Chodzi o dwa reportaże z marca i kwietnia 2013 roku, które pokazano w programie "Uwaga" TVN. Oba opisywały sytuację w jednym z warszawskim domów opieki. Pierwszy materiał opowiadał o uchybieniach architektonicznych budynku oraz złym traktowaniu pacjentów.
W reportażu wyemitowano nagrania, które – jak ustalono w trakcie procesu – zostały spreparowane przez pracowników placówki. Oni sami dzień po emisji odeszli z pracy, bo chcieli założyć własną. Właścicielka domu opieki pozwała TVN za naruszenie jej dóbr osobistych, domagając się przeprosin i 100 tys. zł zadośćuczynienia.
Zemsta pracowników?
Dziennikarka wiedziała, że nagrania zostały zrobione przez byłych pracowników, a właścicielka zwróciła jej uwagę, że widoczne na nich meble były ustawione inaczej niż zwykle. Żaden z pensjonariuszy nie skarżył się reporterce na złe traktowanie.

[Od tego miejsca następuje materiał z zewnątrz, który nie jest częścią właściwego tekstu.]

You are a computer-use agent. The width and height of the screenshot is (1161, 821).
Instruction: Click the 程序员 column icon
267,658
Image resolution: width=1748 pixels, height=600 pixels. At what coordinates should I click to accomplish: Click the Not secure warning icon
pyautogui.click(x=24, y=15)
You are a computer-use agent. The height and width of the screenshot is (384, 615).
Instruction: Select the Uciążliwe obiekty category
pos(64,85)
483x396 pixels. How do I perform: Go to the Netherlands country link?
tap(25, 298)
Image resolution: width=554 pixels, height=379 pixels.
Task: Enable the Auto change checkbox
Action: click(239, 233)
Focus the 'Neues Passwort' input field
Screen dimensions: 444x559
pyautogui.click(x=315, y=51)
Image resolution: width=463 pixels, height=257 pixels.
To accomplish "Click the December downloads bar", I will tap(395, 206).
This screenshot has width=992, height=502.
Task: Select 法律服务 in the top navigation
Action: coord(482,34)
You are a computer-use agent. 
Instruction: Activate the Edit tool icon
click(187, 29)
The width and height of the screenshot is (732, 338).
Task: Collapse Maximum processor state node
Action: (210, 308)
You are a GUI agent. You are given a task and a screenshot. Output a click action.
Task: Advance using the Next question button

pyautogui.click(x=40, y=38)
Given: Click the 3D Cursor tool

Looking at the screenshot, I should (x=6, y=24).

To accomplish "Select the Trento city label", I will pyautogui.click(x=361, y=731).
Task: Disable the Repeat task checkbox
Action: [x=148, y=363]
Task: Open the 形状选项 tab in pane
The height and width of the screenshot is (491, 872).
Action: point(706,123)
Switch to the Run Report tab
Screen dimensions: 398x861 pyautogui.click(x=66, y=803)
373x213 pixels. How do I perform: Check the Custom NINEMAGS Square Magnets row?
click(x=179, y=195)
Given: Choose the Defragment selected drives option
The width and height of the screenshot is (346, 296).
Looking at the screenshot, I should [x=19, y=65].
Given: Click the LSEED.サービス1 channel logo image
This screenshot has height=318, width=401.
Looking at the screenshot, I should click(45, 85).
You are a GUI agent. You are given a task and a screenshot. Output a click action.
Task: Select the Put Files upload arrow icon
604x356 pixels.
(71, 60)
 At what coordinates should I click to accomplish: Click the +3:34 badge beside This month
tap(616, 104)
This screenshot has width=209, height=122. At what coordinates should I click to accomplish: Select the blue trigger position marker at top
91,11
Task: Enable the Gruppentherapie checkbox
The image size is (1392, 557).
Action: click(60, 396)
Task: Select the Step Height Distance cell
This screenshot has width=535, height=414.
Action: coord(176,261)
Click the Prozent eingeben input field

W drugim reportażu "Uwagi" opisano działania podjęte w sprawie ośrodka przez sanepid i Mazowiecki Urząd Wojewódzki oraz wyjaśniania właścicielki domu, która tłumaczyła, że nagrania przekazane do telewizji to zemsta byłych pracowników.
Sąd wkracza do akcji
Sąd Okręgowy w Warszawie uznał, że w reportażach naruszono dobra osobiste właścicielki ośrodka, nakazując TVN publikację przeprosin wobec i wypłacenie 50 tys. zł zadośćuczynienia. Sąd Apelacyjny podtrzymał wyrok pierwszej instancji, nakazując jedynie usunięcie z komunikatu z przeprosinami zdania, że "piecza była sprawowana w sposób prawidłowy".
TVN zapłacił 50 tys. zł zasądzonego zadośćuczynienia, natomiast złożył skargę kasacyjną do Sądu Najwyższego na część wyroku dotyczącą publikacji oświadczenia z przeprosinami. SN wydał wyrok, w którym z teksu przeprosin dla właścicielki domu opieki nakazał wykreślić jeszcze jedno zdanie: "pensjonariusze podczas pobytu w domu opieki nie doznali jakiegokolwiek uszczerbku". Uzasadniono, że zebrany materiał nie przesądzał, czy pacjenci nie zostali jakoś skrzywdzeni.
Rzetelność dziennikarska
Sąd Najwyższy powtórzył jednocześnie zastrzeżenia wobec dziennikarki "Uwagi". Podkreślił, że na początku jej informatorzy opisali głównie uchybienia architektoniczne domu opieki, a dopiero potem przekazali nagrania pokazujące złe traktowanie pensjonariuszy. Tymczasem w programie to właśnie ten drugi wątek został wyeksponowany.
Według sędziego sprawozdawcy dziennikarka powinna starać się weryfikować otrzymane materiały w innych źródłach, np. u rodzin pensjonariuszy, tym bardziej że wiedziała o konflikcie właścicielki domu opieki i pary jej informatorów. SN podkreślił też, że dziennikarz nie może ślepo ufać swojemu źródłu informacji.